История получила известный резонанс, но авторы долго оставались неизвестными. Их имена мы узнали только из книги Анатолия Наймана «Поэзия и неправда»: Виноградов, Еремин, Уфлянд (это по версии Наймана, есть и другие версии, а сами участники отзываются уклончиво). Трое из шести авторов, составивших одну из первых поэтических групп Ленинграда.
Пусть не покажется странным или случайным, что разговор о поэтической группе начался с упоминания об отчаянной выходке, еще и сделанной скорее всего не на трезвую голову. Очерк Льва Лосева «Тулупы мы» по большей части тоже состоит из описания подобных хеппенингов, а ведь это чуть ли не единственный текст мемуарного характера, написанный одним из непосредственных участников тех событий. Давать этому объяснения со стороны – занятие вполне бестактное. Ограничимся несколькими напоминаниями, предположениями, цитатами. Напомним, например, о времени: середина пятидесятых. Кажется, что новейшая история литературы, искусства, да и жизни страны в критической точке перелома – это история сравнительно небольшого числа людей, решившихся на какое-то необщее состояние, на другое качество жизни. Им нужно было оттолкнуться от любого существующего или существовавшего «образа и подобия». Нужно было найтись там, где никто никогда не искал.
Искусство здесь легло в основу особой жизненной позиции, позволяющей нарабатывать какие-то навыки существования внутри общества, но не по его законам. Новые авторы (они же – новые люди) искали не правила и не исключения, но – правила исключения. Они хотели понять, на какую меру необыкновенного может рассчитывать обыкновенный человек.
Такой эксперимент, по-видимому, не допускает разделения жизни на профессиональную сферу и бытовую.

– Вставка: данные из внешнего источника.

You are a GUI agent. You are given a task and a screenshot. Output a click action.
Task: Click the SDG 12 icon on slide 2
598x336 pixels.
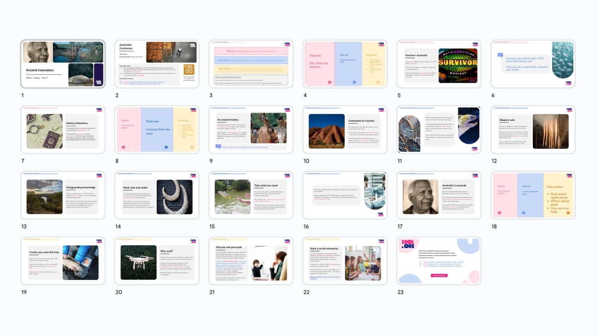[x=189, y=69]
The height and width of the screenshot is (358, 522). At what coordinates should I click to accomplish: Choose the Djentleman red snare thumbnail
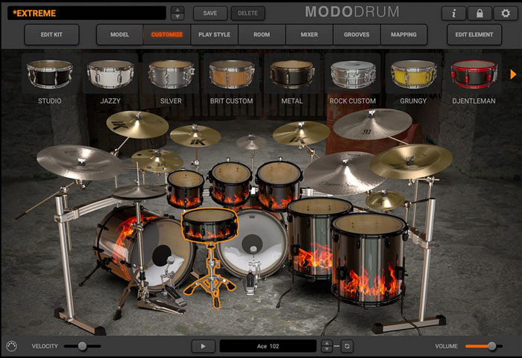pos(474,74)
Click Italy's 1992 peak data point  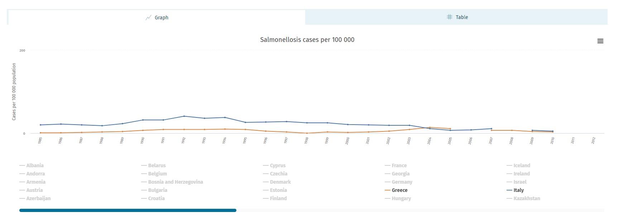point(184,116)
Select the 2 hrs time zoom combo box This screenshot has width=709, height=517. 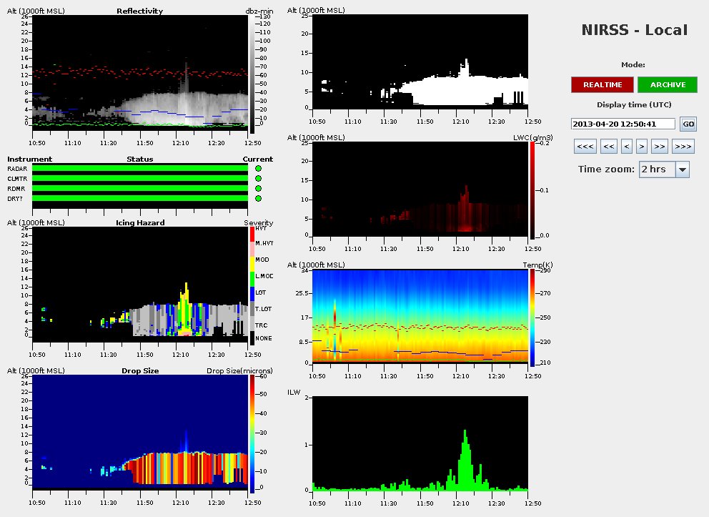657,169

Литература становится образом жизни. Соединяя, сплавляя бытовое и художественное поведение (при неявном первенстве литературных норм), автор сам превращается в метафору – в ходячую притчу.
Здесь нужно сделать оговорку. Неординарный художественный жест может восприниматься как личная странность или поведенческий курьез, но смысл таких жестов ни в одной точке не совпадает с каким-нибудь богемным романтическим протестом. Внешнее сходство обманчиво: форм, в которые может отливаться жизнь против правил, не так уж много.

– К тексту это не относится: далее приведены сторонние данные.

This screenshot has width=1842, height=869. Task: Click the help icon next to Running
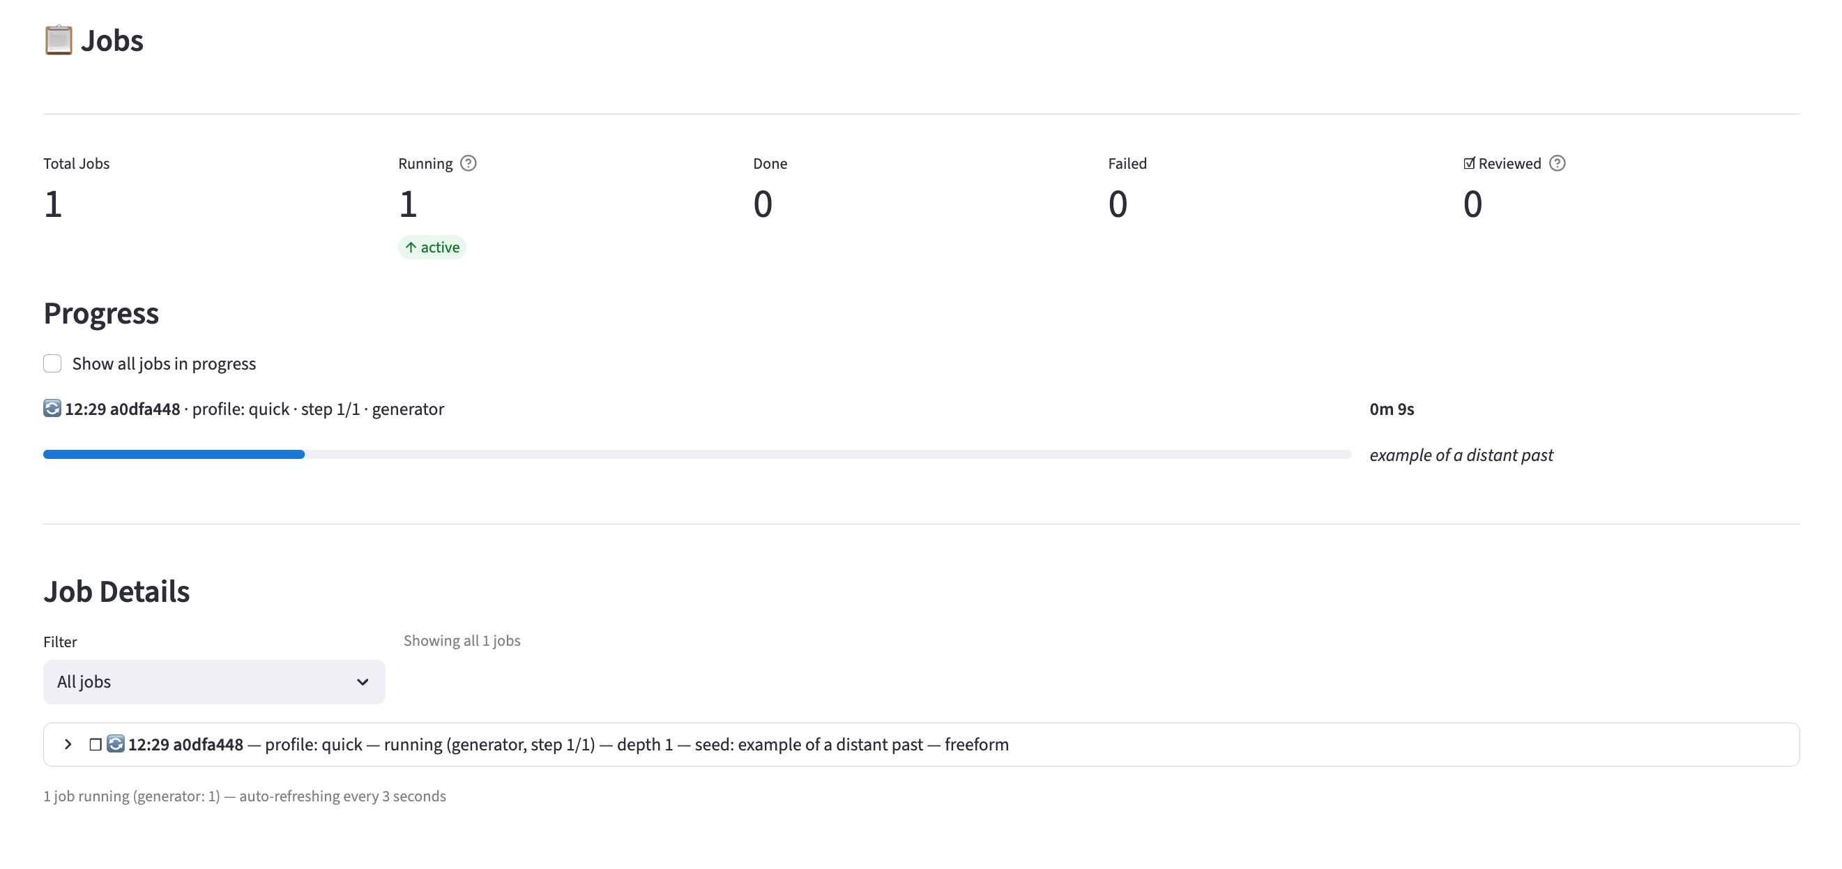tap(468, 163)
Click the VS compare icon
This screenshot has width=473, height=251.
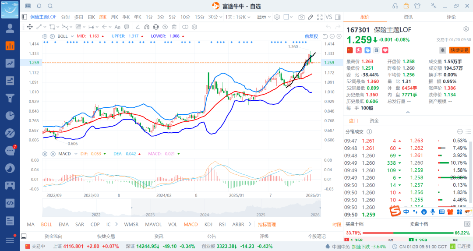point(328,17)

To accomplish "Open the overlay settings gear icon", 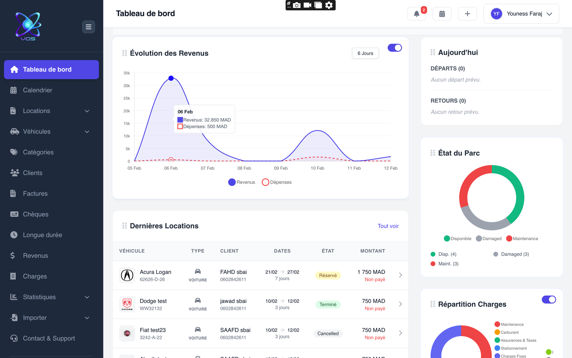I will pos(329,5).
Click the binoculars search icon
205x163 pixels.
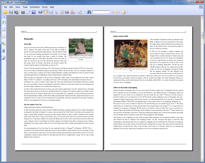89,12
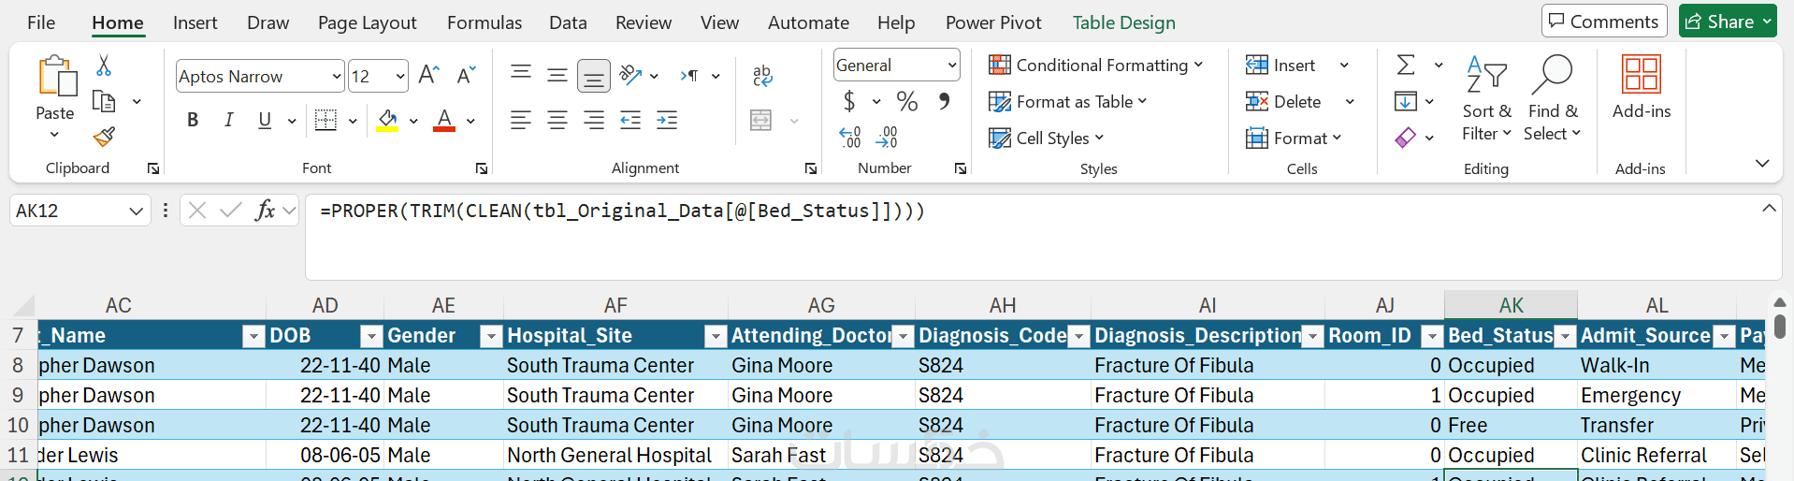
Task: Click the Increase Font Size icon
Action: pyautogui.click(x=428, y=76)
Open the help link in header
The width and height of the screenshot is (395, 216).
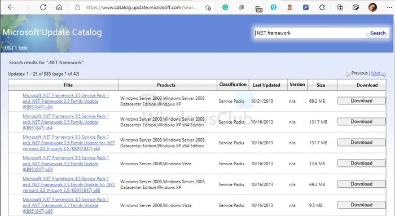23,47
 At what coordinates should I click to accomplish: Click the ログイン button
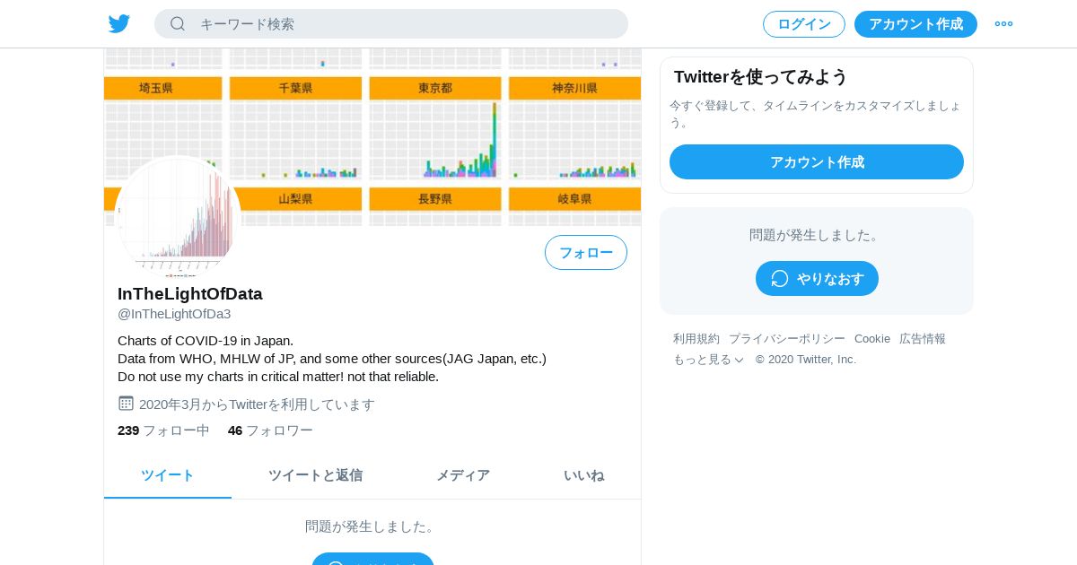pos(804,24)
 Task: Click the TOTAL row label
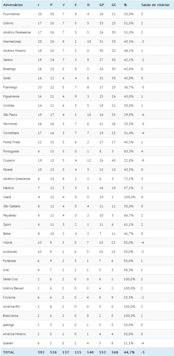(8, 352)
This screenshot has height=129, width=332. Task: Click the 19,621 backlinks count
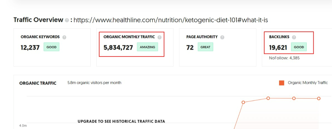click(x=278, y=48)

Да это и не жизнь против правил, это жизнь по правилам – и довольно строгим, только другим. За эскападами и чудачествами заметна особая и вовсе не уклончивая линия поведения. Просто «уклонение» здесь – единственно возможная траектория прямого долженствования.
В эссе Иосифа Бродского «Меньше единицы» есть замечательный, написанный на одном дыхании абзац, посвященный людям его поколения и его круга – то есть и нашим героям в частности, если не в основном: «Никто не знал литературу и историю лучше, чем эти люди, никто не умел писать по-русски лучше, чем они, никто не презирал наше время сильнее. Для этих людей цивилизация значила больше, чем насущный хлеб и ночная ласка. И не были они, как может показаться, еще одним потерянным поколением. Это было единственное поколение русских, которое нашло себя, для которого Джотто и Мандельштам были насущнее собственных судеб».[1]